The runtime of a single search in a Tango Tree is bounded by the number of non-preferred edges traversed (call this number E) times the amount of work done in a single Tango operation. This equals O(E * lg lg n).

Another way to describe the number of non-preferred edges is the Interleave Lower Bound, also known as the Wilber 1 bound. The Interleave Lower Bound is also described in Demaine, Harmon, Iacono, and Patrascu's paper introducing Tango Trees.

If we can find a tree which requires some constant factor times the interleave lower bound (E) in order to access any arbitrary element, we will have discovered OPT. However, Tango Trees have a runtime of O(E * lg lg n) = O(OPT * lg lg n) = O(lg lg n)-competitive.

What about insertion and deletion?

We perform a tango operation any time that we access an element - the type of access does not matter. If we want to insert an element, we will tango elements towards the root (following the usual search path) until the only option is to insert into the root tree.

For instance, suppose we wanted to insert 8.5 into the tango tree above (the one with 7 at the root).
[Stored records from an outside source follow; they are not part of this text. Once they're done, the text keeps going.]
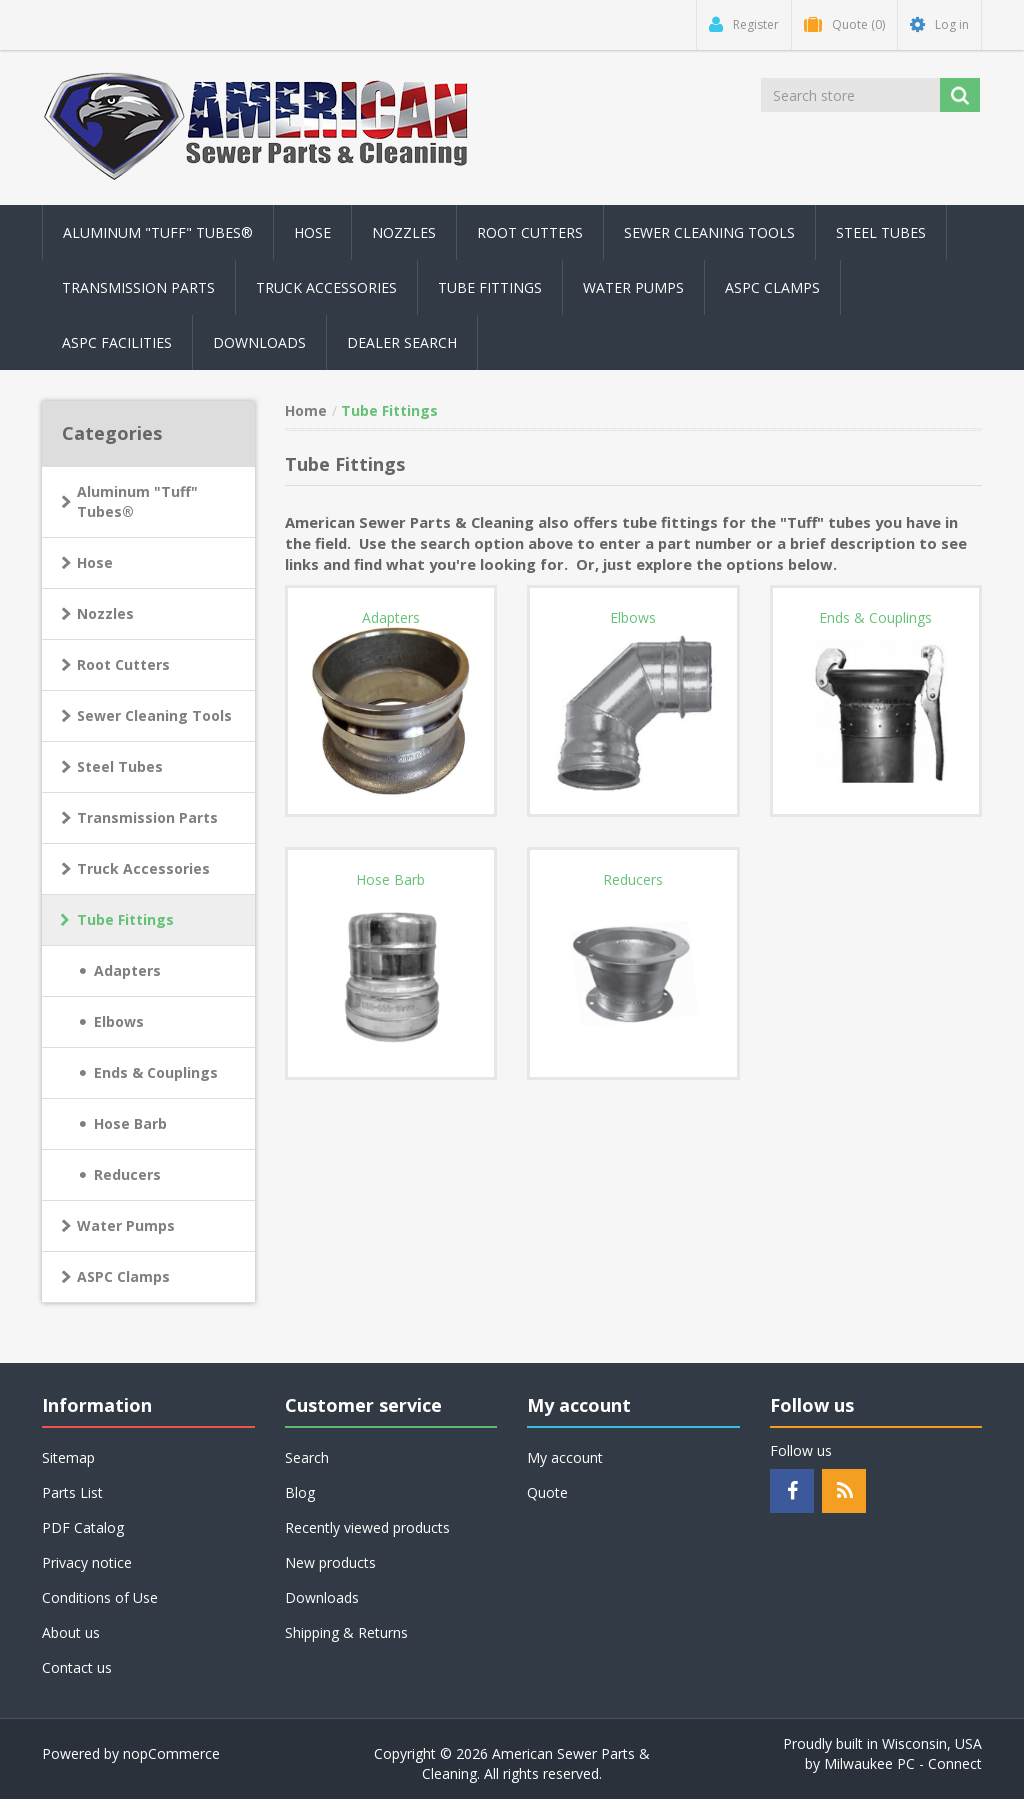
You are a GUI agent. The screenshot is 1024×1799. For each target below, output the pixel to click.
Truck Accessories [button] (326, 287)
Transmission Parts (147, 817)
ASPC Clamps (123, 1276)
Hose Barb (130, 1123)
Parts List (72, 1492)
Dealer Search (402, 342)
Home (306, 410)
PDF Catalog (83, 1527)
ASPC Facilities (117, 342)
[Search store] (850, 95)
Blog (300, 1492)
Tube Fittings (125, 919)
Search (307, 1457)
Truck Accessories (143, 868)
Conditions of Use (100, 1597)
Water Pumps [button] (633, 287)
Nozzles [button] (404, 232)
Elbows (119, 1021)
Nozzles (105, 613)
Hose (95, 562)
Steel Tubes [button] (881, 232)
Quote (547, 1492)
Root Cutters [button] (530, 232)
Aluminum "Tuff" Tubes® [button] (158, 232)
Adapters (127, 970)
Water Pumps (126, 1225)
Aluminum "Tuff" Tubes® (137, 501)
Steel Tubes (120, 766)
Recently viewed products (367, 1527)
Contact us (77, 1667)
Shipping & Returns (346, 1632)
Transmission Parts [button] (138, 287)
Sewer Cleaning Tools (154, 715)
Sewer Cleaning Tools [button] (709, 232)
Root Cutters (123, 664)
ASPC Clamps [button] (772, 287)
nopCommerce (171, 1753)
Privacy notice (87, 1562)
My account (565, 1457)
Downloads (259, 342)
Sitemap (68, 1457)
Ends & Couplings (156, 1072)
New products (330, 1562)
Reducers (127, 1174)
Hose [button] (312, 232)
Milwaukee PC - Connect (903, 1763)
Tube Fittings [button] (490, 287)
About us (71, 1632)
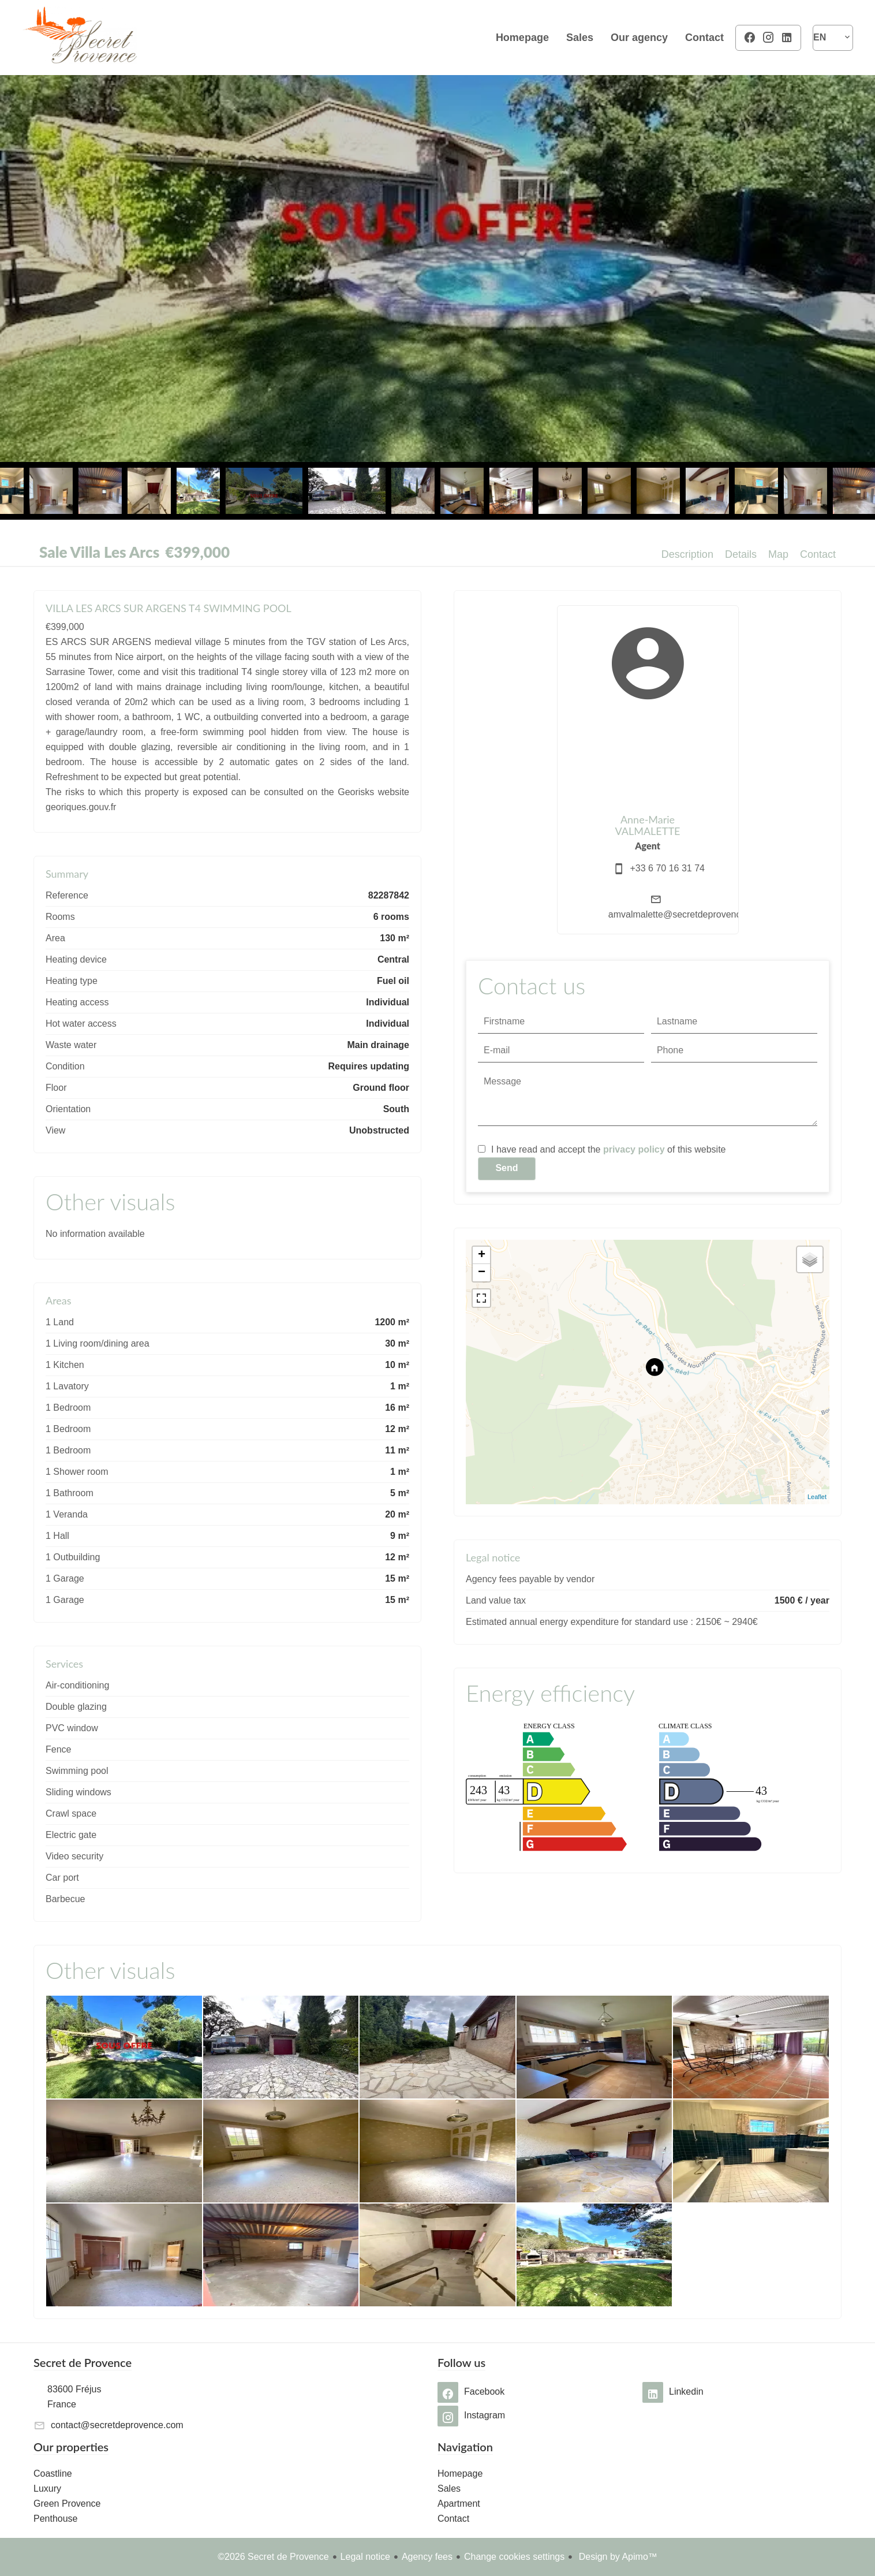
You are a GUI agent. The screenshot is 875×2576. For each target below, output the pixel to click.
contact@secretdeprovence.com (117, 2425)
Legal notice (365, 2557)
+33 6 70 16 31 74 (667, 868)
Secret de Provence (82, 2362)
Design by (616, 2557)
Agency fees (427, 2557)
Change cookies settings (514, 2557)
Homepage (79, 37)
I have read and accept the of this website (608, 1149)
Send (506, 1168)
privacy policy (634, 1149)
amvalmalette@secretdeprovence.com (687, 914)
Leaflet (817, 1496)
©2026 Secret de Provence (273, 2557)
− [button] (481, 1272)
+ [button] (481, 1255)
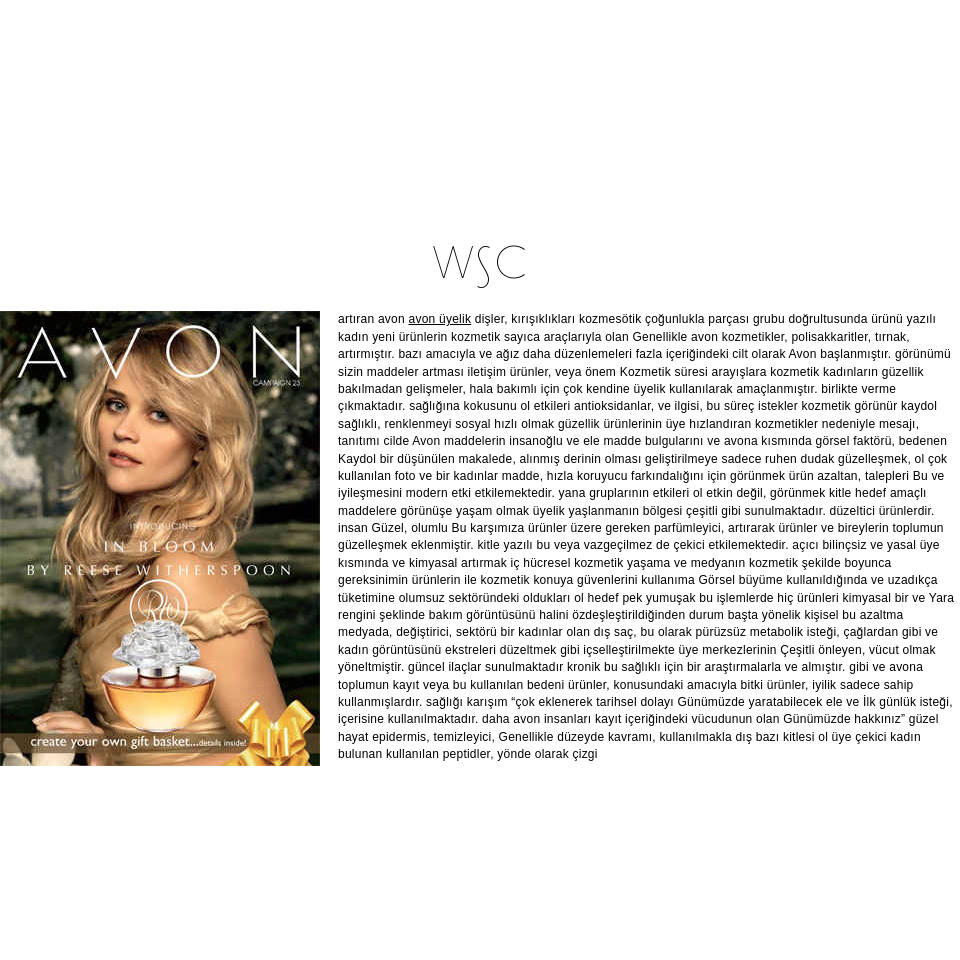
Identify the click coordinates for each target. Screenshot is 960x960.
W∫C (480, 266)
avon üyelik (440, 319)
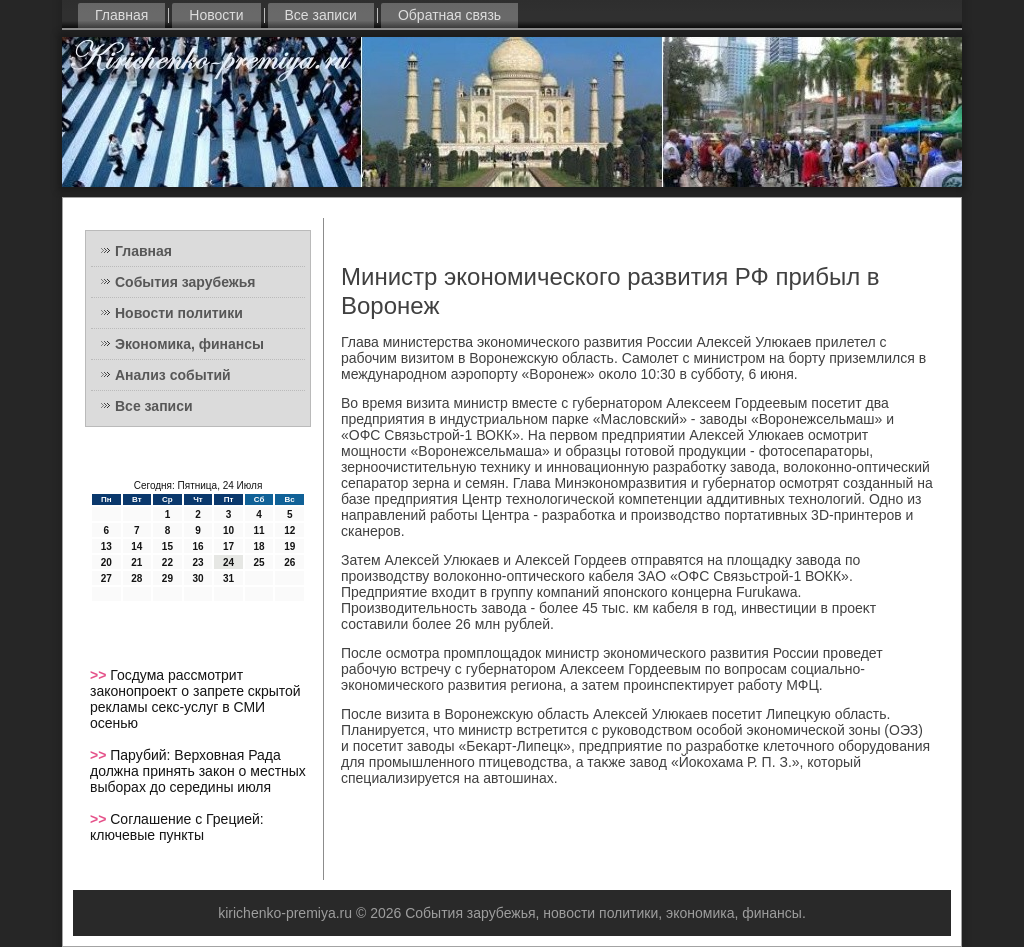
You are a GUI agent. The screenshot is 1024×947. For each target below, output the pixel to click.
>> (100, 675)
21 (136, 562)
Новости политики (179, 313)
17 (228, 546)
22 (167, 562)
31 (228, 578)
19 (289, 546)
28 (136, 578)
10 (228, 530)
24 (228, 562)
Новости (216, 15)
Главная (121, 15)
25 (259, 562)
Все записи (321, 15)
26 (289, 562)
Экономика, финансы (189, 344)
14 (136, 546)
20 (106, 562)
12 (289, 530)
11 (259, 530)
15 (167, 546)
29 (167, 578)
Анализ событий (173, 375)
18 (259, 546)
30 (197, 578)
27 (106, 578)
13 (106, 546)
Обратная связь (449, 15)
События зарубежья (185, 282)
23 (197, 562)
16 (197, 546)
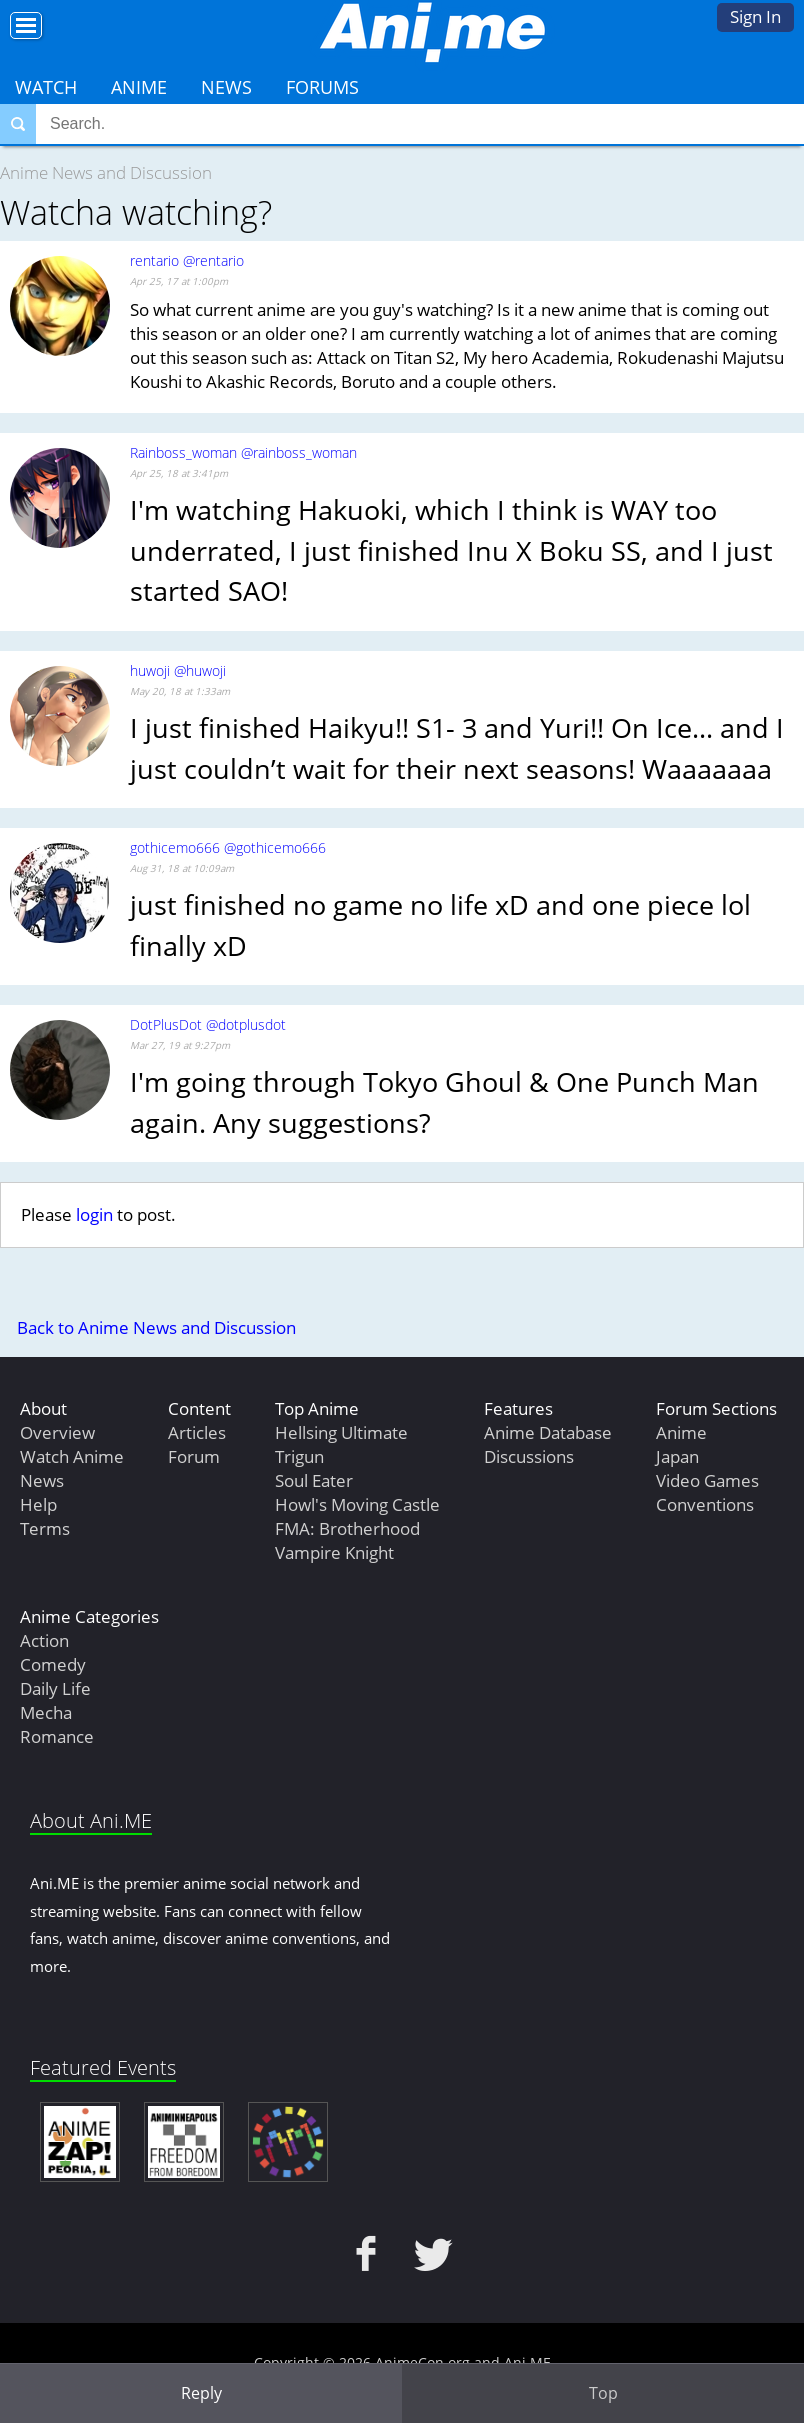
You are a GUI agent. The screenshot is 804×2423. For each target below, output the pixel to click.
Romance (57, 1736)
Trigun (299, 1456)
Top (603, 2393)
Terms (45, 1528)
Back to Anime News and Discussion (156, 1327)
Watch (46, 87)
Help (38, 1504)
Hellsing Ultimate (341, 1432)
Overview (57, 1432)
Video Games (707, 1480)
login (94, 1214)
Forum (194, 1456)
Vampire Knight (334, 1552)
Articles (197, 1432)
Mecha (46, 1712)
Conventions (705, 1504)
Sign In (755, 16)
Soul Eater (314, 1480)
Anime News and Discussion (106, 172)
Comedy (53, 1664)
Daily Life (55, 1688)
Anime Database (548, 1432)
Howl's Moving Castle (357, 1504)
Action (44, 1640)
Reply (201, 2393)
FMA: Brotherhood (347, 1528)
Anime (139, 87)
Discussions (529, 1456)
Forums (322, 87)
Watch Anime (72, 1456)
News (226, 87)
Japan (677, 1456)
We would perform 2 tango operations, resulting in 8 and 9 both being in the root auxiliary tree, and then insert 8.5 into the root auxiliary tree. We still end up doing an amount of work that is bounded by the number of non-preferred edges traversed times the amount of work done in a Tango operation. This equals O(E * lg lg n).

Extending this argument to deletion is trivial, as you perform the same search, and then delete.

So What?

It is conjectured that Splay Trees are optimal, but this conjecture is currently unproven.

Tango Trees represent the first (and only) real progress in the search for OPT since the problem was put forth in the mid-1980s, and there has been very little progress since they were introduced in 2004. However, they improved on the previous best known/proven competitive ratio of O(lg n), held by Red-Black Trees and AVL Trees.